__ACTIVITY__
Give back every line of the data, transcribed exactly.

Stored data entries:
╭──
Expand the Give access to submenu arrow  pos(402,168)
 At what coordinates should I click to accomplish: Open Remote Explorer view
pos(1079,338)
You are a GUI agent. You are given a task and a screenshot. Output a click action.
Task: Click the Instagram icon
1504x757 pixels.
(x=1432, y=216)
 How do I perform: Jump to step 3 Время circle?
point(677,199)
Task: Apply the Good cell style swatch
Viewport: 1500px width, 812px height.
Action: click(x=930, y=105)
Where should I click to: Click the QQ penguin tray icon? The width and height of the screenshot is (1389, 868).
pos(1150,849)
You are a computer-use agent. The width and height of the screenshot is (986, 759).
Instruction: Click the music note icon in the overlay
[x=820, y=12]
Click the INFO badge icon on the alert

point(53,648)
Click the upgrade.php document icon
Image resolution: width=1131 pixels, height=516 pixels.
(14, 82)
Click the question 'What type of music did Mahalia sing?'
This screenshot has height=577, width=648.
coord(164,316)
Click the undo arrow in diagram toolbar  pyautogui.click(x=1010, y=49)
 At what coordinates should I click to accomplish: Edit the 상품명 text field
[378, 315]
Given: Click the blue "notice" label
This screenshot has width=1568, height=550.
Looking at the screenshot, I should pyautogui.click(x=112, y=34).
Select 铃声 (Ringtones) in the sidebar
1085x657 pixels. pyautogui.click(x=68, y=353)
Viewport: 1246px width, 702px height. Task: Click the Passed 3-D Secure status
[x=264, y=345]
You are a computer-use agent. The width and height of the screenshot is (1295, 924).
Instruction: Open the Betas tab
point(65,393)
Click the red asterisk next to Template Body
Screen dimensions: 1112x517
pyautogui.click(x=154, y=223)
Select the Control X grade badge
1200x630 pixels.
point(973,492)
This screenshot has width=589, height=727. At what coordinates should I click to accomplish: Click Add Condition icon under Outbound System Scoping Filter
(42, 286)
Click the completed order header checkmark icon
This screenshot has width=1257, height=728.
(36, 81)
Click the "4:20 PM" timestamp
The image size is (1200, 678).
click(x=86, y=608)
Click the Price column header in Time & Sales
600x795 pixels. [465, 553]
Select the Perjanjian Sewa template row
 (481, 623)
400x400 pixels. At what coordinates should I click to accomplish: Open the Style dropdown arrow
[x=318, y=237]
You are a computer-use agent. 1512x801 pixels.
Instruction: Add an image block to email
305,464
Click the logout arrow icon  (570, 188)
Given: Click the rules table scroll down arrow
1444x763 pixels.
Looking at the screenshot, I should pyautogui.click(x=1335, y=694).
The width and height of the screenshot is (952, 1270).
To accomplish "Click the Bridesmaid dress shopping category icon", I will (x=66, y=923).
╰──
__RESULT OF THE TASK__
Expand the Give access to submenu arrow  pos(402,168)
 At what coordinates should I click to accomplish: Open Remote Explorer view
pos(1079,338)
You are a GUI agent. You are given a task and a screenshot. Output a click action.
Task: Click the Instagram icon
1504x757 pixels.
(x=1432, y=216)
 How do I perform: Jump to step 3 Время circle?
point(677,199)
Task: Apply the Good cell style swatch
Viewport: 1500px width, 812px height.
Action: click(x=930, y=105)
Where should I click to: Click the QQ penguin tray icon? The width and height of the screenshot is (1389, 868).
pos(1150,849)
You are a computer-use agent. The width and height of the screenshot is (986, 759).
Instruction: Click the music note icon in the overlay
[x=820, y=12]
Click the INFO badge icon on the alert

point(53,648)
Click the upgrade.php document icon
Image resolution: width=1131 pixels, height=516 pixels.
(14, 82)
Click the question 'What type of music did Mahalia sing?'
This screenshot has height=577, width=648.
coord(164,316)
Click the undo arrow in diagram toolbar  pyautogui.click(x=1010, y=49)
 At what coordinates should I click to accomplish: Edit the 상품명 text field
[378, 315]
Given: Click the blue "notice" label
This screenshot has width=1568, height=550.
Looking at the screenshot, I should pyautogui.click(x=112, y=34).
Select 铃声 (Ringtones) in the sidebar
1085x657 pixels. pyautogui.click(x=68, y=353)
Viewport: 1246px width, 702px height. Task: Click the Passed 3-D Secure status
[x=264, y=345]
You are a computer-use agent. The width and height of the screenshot is (1295, 924).
Instruction: Open the Betas tab
point(65,393)
Click the red asterisk next to Template Body
Screen dimensions: 1112x517
pyautogui.click(x=154, y=223)
Select the Control X grade badge
1200x630 pixels.
point(973,492)
This screenshot has width=589, height=727. At what coordinates should I click to accomplish: Click Add Condition icon under Outbound System Scoping Filter
(42, 286)
Click the completed order header checkmark icon
This screenshot has width=1257, height=728.
(36, 81)
Click the "4:20 PM" timestamp
The image size is (1200, 678).
click(x=86, y=608)
Click the Price column header in Time & Sales
600x795 pixels. [465, 553]
Select the Perjanjian Sewa template row
 (481, 623)
400x400 pixels. At what coordinates should I click to accomplish: Open the Style dropdown arrow
[x=318, y=237]
You are a computer-use agent. 1512x801 pixels.
Instruction: Add an image block to email
305,464
Click the logout arrow icon  (570, 188)
Given: Click the rules table scroll down arrow
1444x763 pixels.
Looking at the screenshot, I should pyautogui.click(x=1335, y=694).
The width and height of the screenshot is (952, 1270).
To accomplish "Click the Bridesmaid dress shopping category icon", I will (x=66, y=923).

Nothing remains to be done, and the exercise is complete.